ISKIS a entamé sa 25e année de Marches des Fiertés avec pour cette année le mot d’ordre « Intersexes, VIH, transphobie, asile… mais où sont nos soutiens ?! »
L’association a souhaité à l’occasion de cet anniversaire poser un historique, un rappel auprès de la jeune génération qui a pris le relais des plus anciens(nes) à l’origine de la 1re marche rennaise de 1994, initiée par FEE (Femmes Entre Elles) et dont nombre d’assos étaient partie prenantes dont David & Jonathan Rennes.
Il est apparu selon ces témoins des premiers temps :
– Qu’au-delà des acquis, ces derniers ne sont pas assurés par les lois tant il est vrai que ces lois peuvent à tout moment de bascule être remises en cause. Les lois sont assurées artificiellement par la démocratie mais la haine et le rejet, la différence de l’autre sont naturels à l’homme.
– Qu’il y a toujours eu des différences d’objectifs certes mineurs entre les gays et les lesbiennes : Ces dernière privilégiaient l’aspect militant lorsque les premiers visaient plus généralement l’aspect festif.
– Que le militantisme et la visibilité qui sont essentiels, ont encore à ce jour le devoir d’être vigilants face aux scléroses conservatrices « sorties du bois » lors du Pacs et du Mariage pour Tous.
– Qu’il faudra toujours se battre pour le droit à la différence, et non à l’indifférence, sans laisser d’espace possible à la tolérance de ces forces. (Nous n’avons pas à être tolérés par ces réactions homophobes mais acceptés pleinement – Notre expo sur l’homophobie ordinaire lors du village associatif de la Marche des Fiertés de cette année était là pour le rappeler).
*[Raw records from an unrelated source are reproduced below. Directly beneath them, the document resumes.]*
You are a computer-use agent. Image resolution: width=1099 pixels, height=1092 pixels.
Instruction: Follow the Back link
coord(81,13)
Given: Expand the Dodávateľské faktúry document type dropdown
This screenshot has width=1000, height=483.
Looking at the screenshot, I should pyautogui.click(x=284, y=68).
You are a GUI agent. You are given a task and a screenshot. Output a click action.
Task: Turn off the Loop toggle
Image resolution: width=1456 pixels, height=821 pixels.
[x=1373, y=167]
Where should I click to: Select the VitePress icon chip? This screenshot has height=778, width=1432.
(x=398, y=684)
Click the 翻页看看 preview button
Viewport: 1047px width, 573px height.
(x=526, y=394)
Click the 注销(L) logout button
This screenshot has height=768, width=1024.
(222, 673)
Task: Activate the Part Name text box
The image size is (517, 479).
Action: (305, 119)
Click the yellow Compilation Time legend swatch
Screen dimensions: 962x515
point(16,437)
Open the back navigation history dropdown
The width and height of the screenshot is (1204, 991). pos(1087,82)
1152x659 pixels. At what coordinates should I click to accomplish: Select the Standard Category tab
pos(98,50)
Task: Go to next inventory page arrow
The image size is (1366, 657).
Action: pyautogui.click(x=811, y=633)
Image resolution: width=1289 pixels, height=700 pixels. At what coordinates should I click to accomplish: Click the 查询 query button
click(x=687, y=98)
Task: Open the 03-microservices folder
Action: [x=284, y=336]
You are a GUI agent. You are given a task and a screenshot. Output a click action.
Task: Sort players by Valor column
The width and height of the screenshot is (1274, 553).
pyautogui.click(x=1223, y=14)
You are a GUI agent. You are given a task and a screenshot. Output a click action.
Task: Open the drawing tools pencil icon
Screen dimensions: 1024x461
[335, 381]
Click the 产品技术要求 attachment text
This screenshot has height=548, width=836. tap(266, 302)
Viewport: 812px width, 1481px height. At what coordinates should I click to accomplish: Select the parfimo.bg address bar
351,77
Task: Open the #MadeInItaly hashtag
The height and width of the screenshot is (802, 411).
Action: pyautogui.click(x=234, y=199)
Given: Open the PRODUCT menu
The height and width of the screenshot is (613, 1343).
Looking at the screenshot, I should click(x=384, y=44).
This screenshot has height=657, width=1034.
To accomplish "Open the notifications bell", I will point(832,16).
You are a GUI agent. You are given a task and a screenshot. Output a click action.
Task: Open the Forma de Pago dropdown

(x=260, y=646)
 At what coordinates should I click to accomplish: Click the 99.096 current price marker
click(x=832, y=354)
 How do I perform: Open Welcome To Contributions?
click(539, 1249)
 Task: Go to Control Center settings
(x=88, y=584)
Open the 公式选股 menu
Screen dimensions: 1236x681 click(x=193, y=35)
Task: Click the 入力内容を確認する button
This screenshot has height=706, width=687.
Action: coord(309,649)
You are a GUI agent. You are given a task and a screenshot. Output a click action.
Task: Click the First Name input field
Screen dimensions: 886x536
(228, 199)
– Que toutes les formes de différences affectives et sexuelles ont leur place, sachant que les homos, bi, trans + peuvent eux-elles aussi être source d’exclusion. Même les “plumes dans le cul” dans les marches ont leur place, du moment qu’il y a pluralité, même si la presse dans son acception générale, dans une tentation de facilité et de voyeurisme privilégient l’une plus que l’autre.